** Records provided **
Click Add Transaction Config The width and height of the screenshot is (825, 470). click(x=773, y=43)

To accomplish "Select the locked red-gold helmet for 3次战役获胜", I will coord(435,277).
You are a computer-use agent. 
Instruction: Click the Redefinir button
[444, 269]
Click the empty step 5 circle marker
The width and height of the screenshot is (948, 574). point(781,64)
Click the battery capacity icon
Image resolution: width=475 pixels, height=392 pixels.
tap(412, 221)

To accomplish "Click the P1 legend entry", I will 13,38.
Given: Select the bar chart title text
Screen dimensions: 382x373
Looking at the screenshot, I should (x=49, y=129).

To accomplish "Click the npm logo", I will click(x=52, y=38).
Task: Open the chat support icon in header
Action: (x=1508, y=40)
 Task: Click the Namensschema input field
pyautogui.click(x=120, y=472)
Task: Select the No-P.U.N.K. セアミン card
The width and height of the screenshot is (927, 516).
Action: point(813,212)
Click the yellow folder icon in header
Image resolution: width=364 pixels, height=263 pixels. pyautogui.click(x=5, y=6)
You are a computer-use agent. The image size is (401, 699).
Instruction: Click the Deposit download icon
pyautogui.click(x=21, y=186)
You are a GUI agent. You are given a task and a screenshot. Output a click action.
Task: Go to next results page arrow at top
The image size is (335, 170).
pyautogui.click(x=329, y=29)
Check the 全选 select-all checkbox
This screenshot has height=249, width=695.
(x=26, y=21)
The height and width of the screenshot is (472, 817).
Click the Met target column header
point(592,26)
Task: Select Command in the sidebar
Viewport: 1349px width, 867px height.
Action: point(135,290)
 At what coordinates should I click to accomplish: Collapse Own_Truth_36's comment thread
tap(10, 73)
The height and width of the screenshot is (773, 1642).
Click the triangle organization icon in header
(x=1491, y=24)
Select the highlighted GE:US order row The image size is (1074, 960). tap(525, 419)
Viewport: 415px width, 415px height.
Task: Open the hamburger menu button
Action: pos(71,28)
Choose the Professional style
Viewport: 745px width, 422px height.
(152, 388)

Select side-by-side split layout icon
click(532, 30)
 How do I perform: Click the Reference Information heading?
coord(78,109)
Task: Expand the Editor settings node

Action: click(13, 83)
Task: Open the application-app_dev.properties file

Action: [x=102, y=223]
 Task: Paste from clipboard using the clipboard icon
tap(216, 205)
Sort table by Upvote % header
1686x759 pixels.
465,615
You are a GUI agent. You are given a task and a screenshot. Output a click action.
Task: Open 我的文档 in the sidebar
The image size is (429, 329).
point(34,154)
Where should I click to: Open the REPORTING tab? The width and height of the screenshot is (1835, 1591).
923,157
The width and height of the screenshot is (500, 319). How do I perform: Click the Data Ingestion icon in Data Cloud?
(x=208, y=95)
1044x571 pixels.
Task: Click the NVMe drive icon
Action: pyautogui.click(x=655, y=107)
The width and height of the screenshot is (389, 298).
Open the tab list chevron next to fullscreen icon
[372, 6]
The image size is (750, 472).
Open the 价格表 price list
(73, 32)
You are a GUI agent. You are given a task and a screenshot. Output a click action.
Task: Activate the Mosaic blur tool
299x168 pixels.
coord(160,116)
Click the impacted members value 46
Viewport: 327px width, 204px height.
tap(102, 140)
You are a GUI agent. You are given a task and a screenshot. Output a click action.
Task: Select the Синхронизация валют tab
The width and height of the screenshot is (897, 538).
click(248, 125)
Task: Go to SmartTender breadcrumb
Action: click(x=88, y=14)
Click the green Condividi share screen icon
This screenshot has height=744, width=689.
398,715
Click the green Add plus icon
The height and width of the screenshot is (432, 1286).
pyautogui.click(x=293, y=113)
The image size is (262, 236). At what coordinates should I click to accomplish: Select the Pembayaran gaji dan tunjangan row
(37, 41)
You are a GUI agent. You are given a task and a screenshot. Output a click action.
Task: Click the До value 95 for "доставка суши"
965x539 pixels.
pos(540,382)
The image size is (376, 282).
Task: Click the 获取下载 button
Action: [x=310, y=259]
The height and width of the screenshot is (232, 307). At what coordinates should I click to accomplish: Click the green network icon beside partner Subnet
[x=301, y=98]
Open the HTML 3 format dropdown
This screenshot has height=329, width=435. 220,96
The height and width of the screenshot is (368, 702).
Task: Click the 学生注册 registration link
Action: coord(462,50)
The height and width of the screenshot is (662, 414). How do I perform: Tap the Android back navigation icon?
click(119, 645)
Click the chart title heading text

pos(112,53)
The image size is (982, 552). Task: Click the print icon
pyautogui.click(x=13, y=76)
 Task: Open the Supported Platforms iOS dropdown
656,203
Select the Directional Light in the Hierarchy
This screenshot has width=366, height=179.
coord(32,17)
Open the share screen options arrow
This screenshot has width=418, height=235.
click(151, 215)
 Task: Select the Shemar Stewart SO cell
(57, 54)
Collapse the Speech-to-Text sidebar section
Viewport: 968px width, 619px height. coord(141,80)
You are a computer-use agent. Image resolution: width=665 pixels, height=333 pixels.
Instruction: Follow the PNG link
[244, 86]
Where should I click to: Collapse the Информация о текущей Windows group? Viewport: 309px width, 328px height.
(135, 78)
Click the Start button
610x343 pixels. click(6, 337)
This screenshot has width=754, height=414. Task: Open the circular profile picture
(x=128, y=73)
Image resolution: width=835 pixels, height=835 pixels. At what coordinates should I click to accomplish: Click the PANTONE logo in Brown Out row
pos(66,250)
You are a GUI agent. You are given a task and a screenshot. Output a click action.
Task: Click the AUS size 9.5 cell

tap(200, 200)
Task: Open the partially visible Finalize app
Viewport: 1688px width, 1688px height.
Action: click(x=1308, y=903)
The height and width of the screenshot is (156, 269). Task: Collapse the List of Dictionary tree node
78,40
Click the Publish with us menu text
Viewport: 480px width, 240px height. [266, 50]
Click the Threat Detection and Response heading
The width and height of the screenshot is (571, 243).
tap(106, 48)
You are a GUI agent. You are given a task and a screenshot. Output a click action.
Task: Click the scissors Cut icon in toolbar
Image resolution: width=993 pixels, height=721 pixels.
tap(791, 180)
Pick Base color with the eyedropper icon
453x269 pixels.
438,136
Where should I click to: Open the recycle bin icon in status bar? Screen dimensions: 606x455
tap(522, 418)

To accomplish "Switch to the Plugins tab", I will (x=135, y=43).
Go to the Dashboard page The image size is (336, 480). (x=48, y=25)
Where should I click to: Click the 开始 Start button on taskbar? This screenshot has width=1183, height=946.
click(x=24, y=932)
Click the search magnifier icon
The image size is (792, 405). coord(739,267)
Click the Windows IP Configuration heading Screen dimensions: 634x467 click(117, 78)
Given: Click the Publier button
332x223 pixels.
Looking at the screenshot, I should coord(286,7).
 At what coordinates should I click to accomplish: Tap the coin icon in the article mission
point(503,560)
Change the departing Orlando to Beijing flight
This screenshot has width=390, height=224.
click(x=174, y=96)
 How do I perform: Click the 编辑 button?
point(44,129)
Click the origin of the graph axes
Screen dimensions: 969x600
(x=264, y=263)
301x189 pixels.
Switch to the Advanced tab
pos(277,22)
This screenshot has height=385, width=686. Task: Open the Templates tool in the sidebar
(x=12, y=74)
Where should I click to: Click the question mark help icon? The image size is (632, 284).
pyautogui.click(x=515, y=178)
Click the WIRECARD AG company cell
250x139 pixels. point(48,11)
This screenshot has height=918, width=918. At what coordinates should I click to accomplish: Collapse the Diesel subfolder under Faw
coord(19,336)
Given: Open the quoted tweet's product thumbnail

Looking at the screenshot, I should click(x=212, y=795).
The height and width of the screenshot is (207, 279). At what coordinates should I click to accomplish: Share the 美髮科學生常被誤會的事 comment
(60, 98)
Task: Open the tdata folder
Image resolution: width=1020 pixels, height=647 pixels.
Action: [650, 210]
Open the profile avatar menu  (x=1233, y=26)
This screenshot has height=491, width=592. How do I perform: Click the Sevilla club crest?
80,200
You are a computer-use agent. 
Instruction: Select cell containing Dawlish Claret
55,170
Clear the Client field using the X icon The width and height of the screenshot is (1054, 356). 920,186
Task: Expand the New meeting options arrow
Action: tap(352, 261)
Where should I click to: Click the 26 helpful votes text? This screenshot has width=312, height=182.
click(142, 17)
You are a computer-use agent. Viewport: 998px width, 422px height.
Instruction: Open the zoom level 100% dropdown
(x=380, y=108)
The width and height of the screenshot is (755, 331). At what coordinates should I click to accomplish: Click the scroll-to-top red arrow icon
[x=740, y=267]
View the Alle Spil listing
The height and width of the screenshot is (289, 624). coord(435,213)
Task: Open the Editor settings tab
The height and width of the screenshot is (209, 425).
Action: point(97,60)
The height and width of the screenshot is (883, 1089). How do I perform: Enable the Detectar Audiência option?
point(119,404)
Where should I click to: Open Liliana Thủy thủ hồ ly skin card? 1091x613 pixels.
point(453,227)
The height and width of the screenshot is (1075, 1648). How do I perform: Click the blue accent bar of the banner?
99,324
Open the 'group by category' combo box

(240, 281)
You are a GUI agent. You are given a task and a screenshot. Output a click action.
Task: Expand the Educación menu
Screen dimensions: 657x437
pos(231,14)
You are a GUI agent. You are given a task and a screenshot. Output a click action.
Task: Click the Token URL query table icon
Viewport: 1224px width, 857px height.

** What you will do **
Retype only the lines running from the line with "The height and width of the screenshot is (209, 425)." to the end of the listing, including both of those lines.

** Task response **
The height and width of the screenshot is (209, 425).
Action: point(97,60)
The height and width of the screenshot is (883, 1089). How do I perform: Enable the Detectar Audiência option?
point(119,404)
Where should I click to: Open Liliana Thủy thủ hồ ly skin card? 1091x613 pixels.
point(453,227)
The height and width of the screenshot is (1075, 1648). How do I perform: Click the blue accent bar of the banner?
99,324
Open the 'group by category' combo box

(240, 281)
You are a GUI agent. You are given a task and a screenshot. Output a click action.
Task: Expand the Educación menu
Screen dimensions: 657x437
pos(231,14)
You are a GUI agent. You are given a task and a screenshot. Output a click action.
Task: Click the Token URL query table icon
Viewport: 1224px width, 857px height.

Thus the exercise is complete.